INPUT DATA>
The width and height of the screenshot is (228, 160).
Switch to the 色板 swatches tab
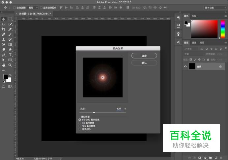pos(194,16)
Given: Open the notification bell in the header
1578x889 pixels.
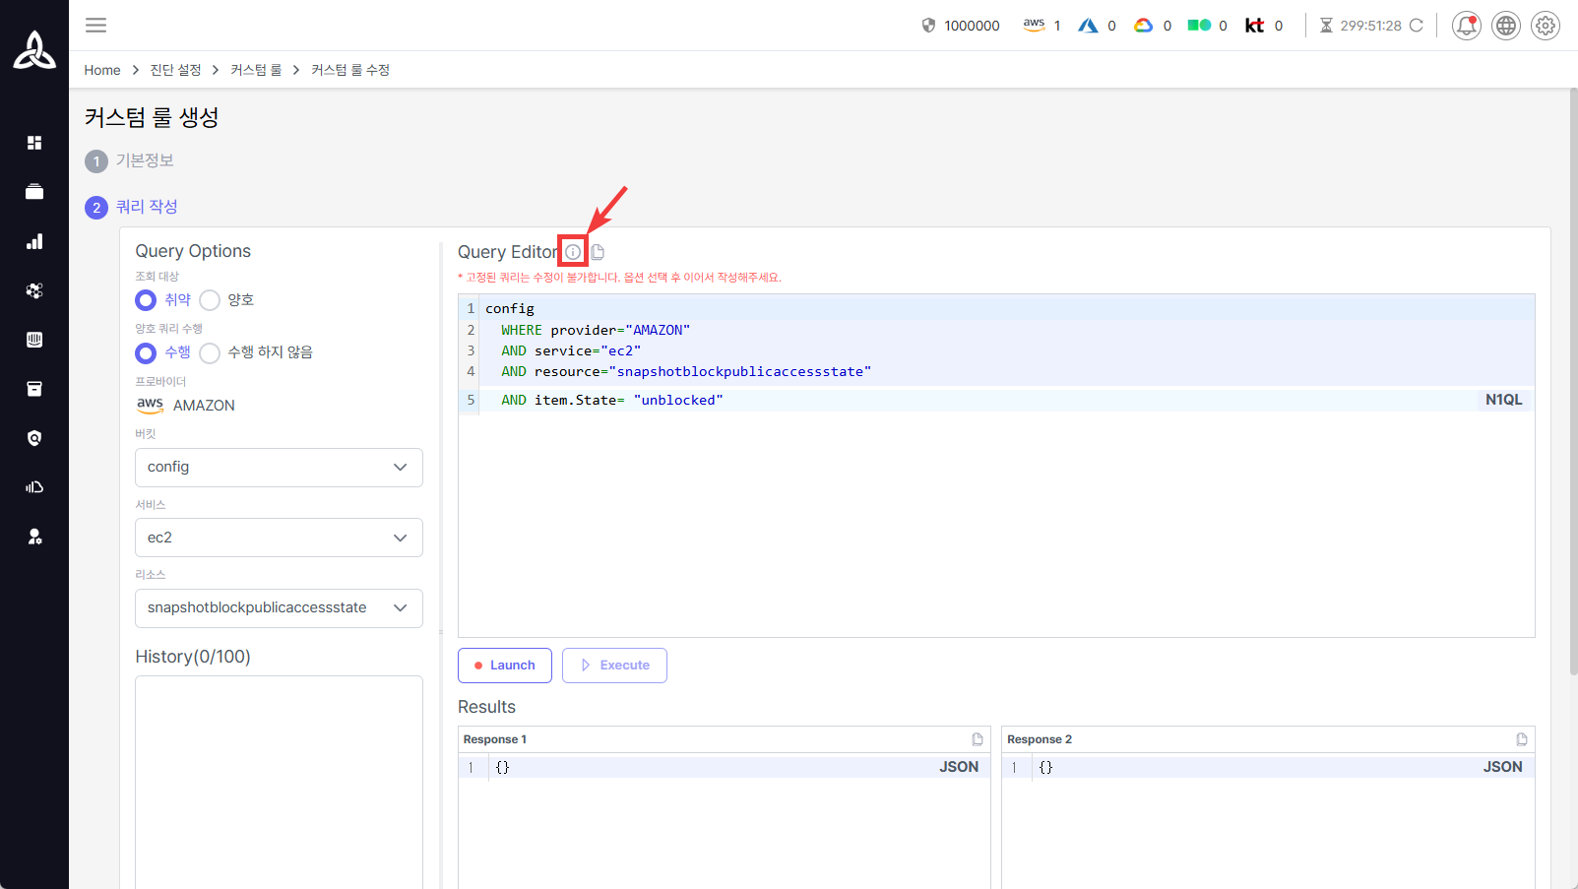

WORK REQUIRED>
Leave the pictures out and write out every entry exactly as given.

TASK RESULT>
The width and height of the screenshot is (228, 160).
Switch to the 色板 swatches tab
pos(194,16)
Given: Open the notification bell in the header
1578x889 pixels.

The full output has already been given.